Montreal mayor criticized amid funding allegations

Montreal Mayor Gérald Tremblay says his municipal party is verified every year by Quebec's chief electoral officer, who has never found any wrongdoing. (CBC)

Stunning allegations at the Charbonneau commission have stirred up a wave of criticism for Montreal Mayor Gérald Tremblay, this time from his fellow mayor in Quebec City.

Quebec City Mayor Régis Labeaume said he doesn't see how Gérald Tremblay can continue to run the city while he's being swarmed with allegations of corruption made at the Charbonneau commission.

On Monday, former construction firm vice-president Lino Zambito took to the stand at the inquiry and claimed that a portion of the value of public works contracts was funneled to Tremblay's political party.

Tremblay swiftly denied the allegations in a media scrum on Monday.

In Quebec City, Labeaume said: "I wouldn't want to be in his place. I don't know how you can manage a city under such allegations. Maybe the allegations are all false, but it's a little difficult to think that they all are. I'm not saying the mayor of Montreal is guilty, but I don't know how he can hold on."

He added that one solution would be to have political parties entirely financed by the government.

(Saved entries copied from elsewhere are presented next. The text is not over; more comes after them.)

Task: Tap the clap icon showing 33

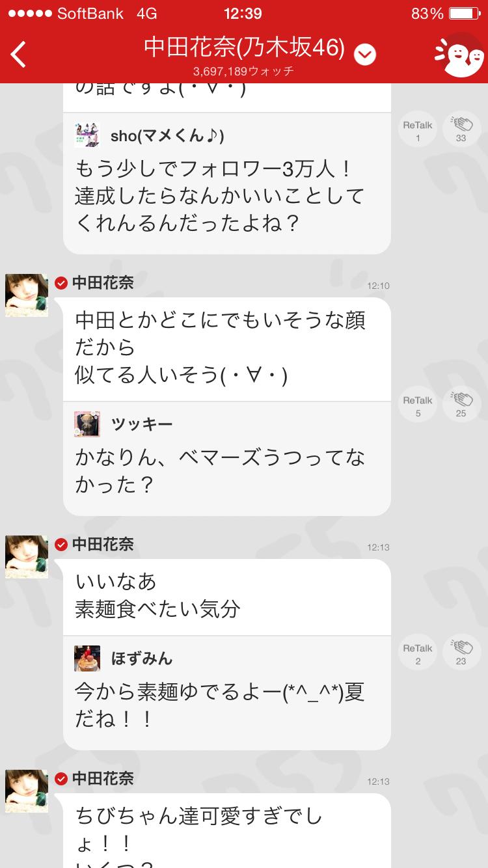Action: point(461,129)
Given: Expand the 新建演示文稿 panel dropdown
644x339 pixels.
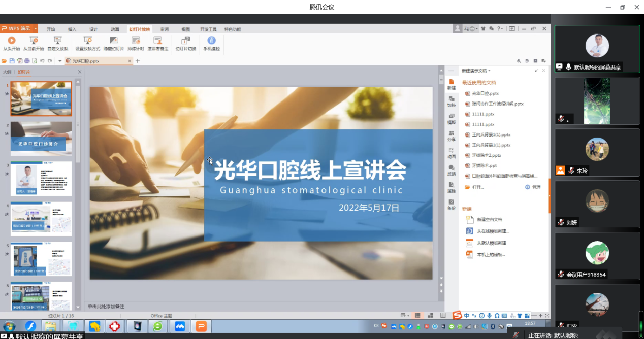Looking at the screenshot, I should pyautogui.click(x=489, y=71).
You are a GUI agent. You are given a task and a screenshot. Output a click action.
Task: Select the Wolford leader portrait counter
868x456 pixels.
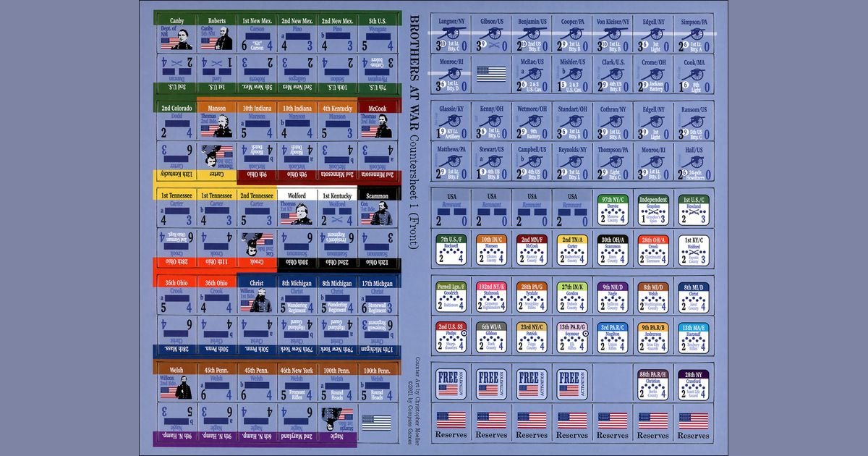tap(297, 208)
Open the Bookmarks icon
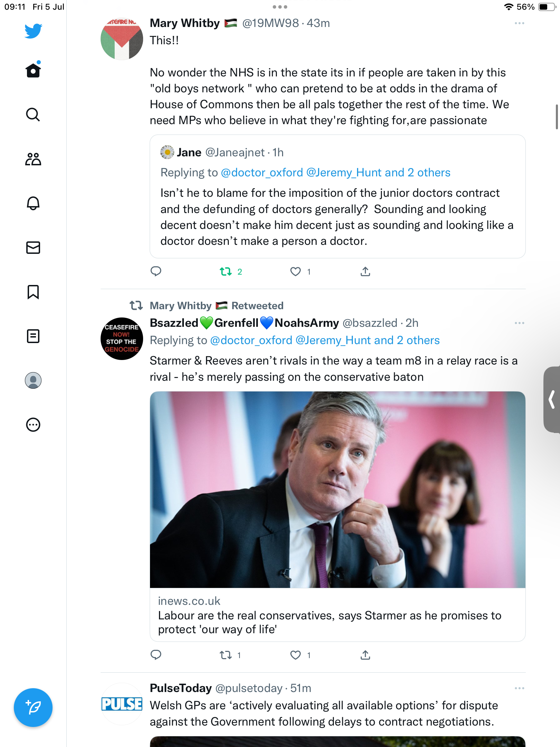This screenshot has height=747, width=560. (33, 292)
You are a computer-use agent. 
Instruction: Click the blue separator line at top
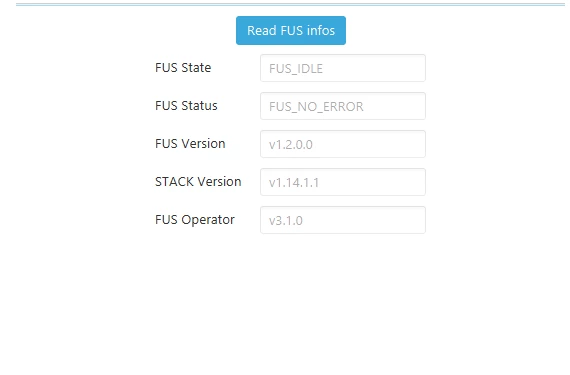click(x=290, y=5)
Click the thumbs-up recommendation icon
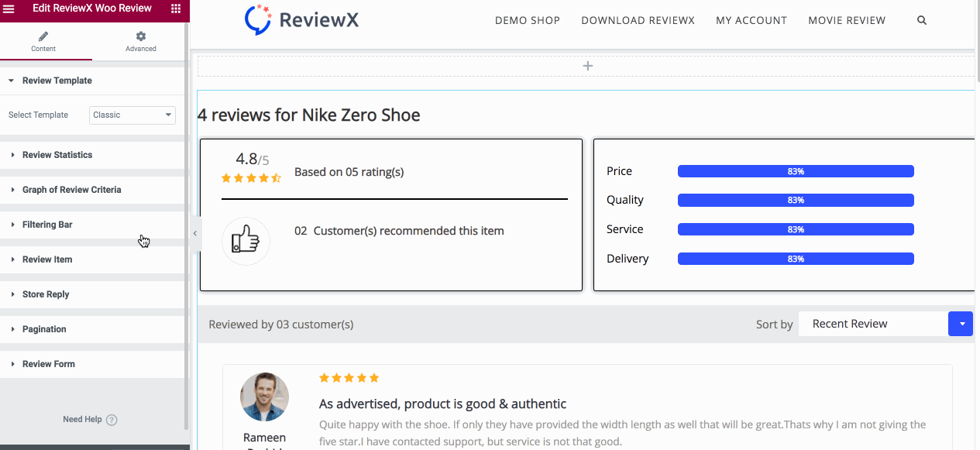The height and width of the screenshot is (450, 980). 246,241
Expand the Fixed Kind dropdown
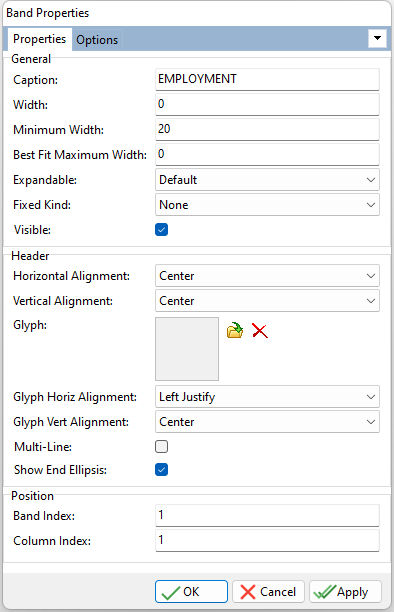Screen dimensions: 394x612 [267, 205]
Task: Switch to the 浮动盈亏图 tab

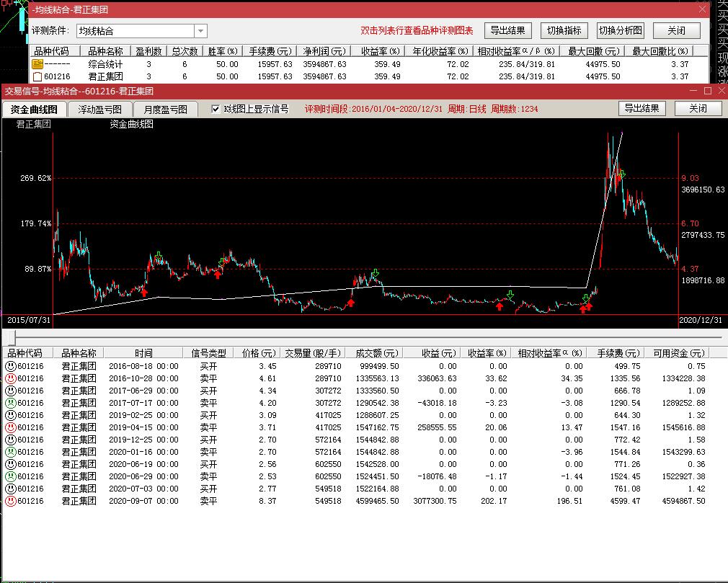Action: pyautogui.click(x=100, y=109)
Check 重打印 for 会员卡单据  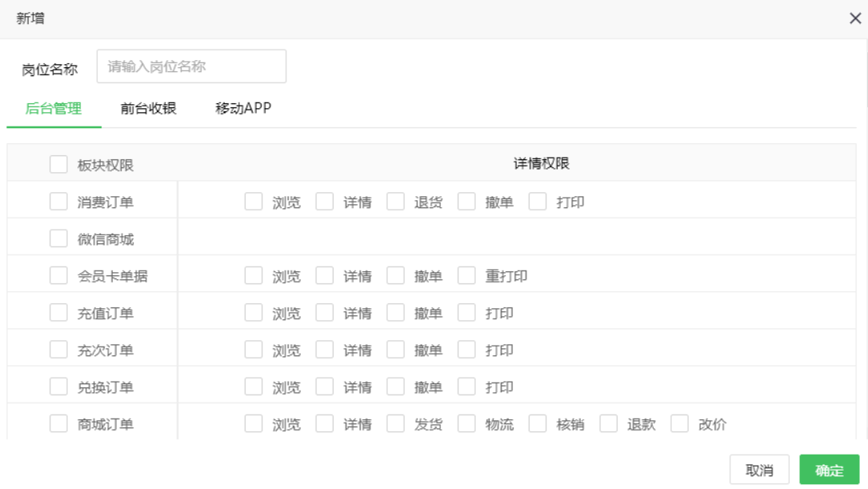pos(466,275)
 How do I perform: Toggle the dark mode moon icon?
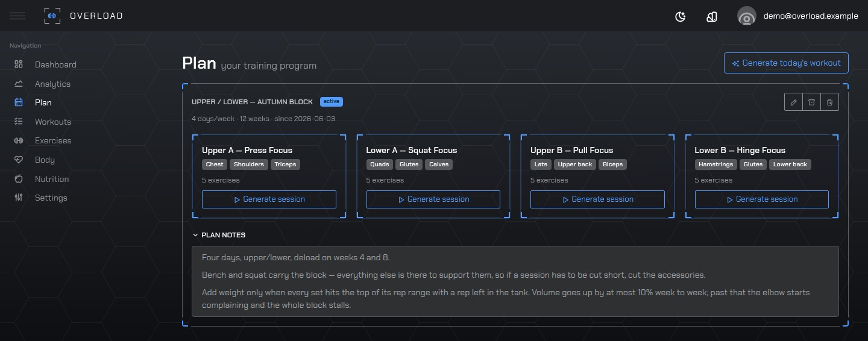681,16
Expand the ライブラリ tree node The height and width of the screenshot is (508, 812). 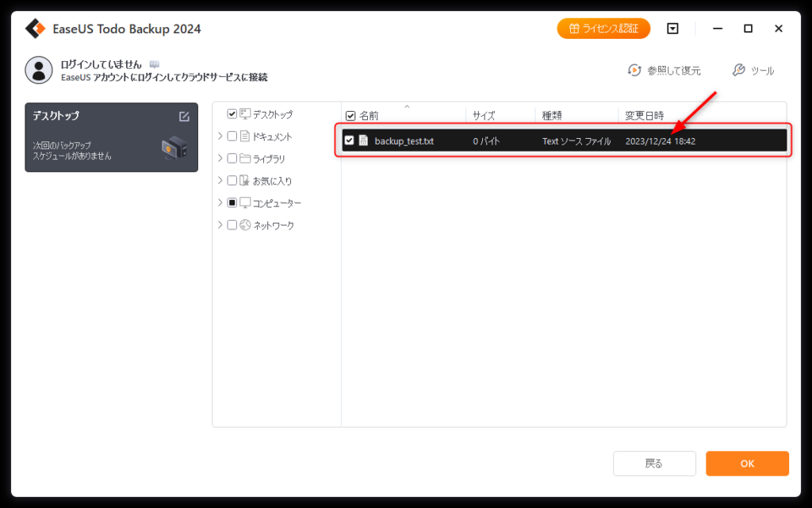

Onetime Montreal construction mogul Zambito testified on Monday that three per cent of the value of each contract was funneled back to Tremblay's Union Montreal.

Zambito said the money was paid to former Mivela Construction president Nicolo Milioto, who has been identified by police and Zambito as a middleman between construction magnates and Montreal's Rizzuto crime family. Zambito said the payments began in 2005 or 2006, and Milioto told him they were destined for Union Montreal.

It's the first time at the inquiry that testimony has linked direct payments from construction entrepreneurs to Tremblay and his party.

Tremblay held a media scrum within hours to say that his municipal party's finances have been verified every year by Quebec's chief electoral officer without any findings of wrongdoing.

"That rumour of the three per cent has been going on for a while, and as a result of that I verified, I asked my official agent to verify and I was assured that there was no illegal financing going on of my party," Tremblay said.

He said his administration is trying to crack down on construction-company corruption by delaying all non-urgent city work until the province can bring in new legislation to give municipalities more powers to control the tendering process.

A feisty Tremblay also scolded the media for calling on him to react almost daily to the fresh revelations at the inquiry in Montreal.

"I won't comment every time there's allegations at the Charbonneau commission.... We're going to wait for the findings and recommendations of the commission."

Montreal City Hall's opposition leaders called for Tremblay to resign. Vision Montreal Leader Louise Harel and Projet Montréal Leader Richard Bergeron said the mayor can't be trusted to govern until the next municipal elections, in November 2013.

Tremblay roundly rejected the idea.

Monday's allegations from Zambito aren't the first time he has said construction companies paid a cut of their revenues.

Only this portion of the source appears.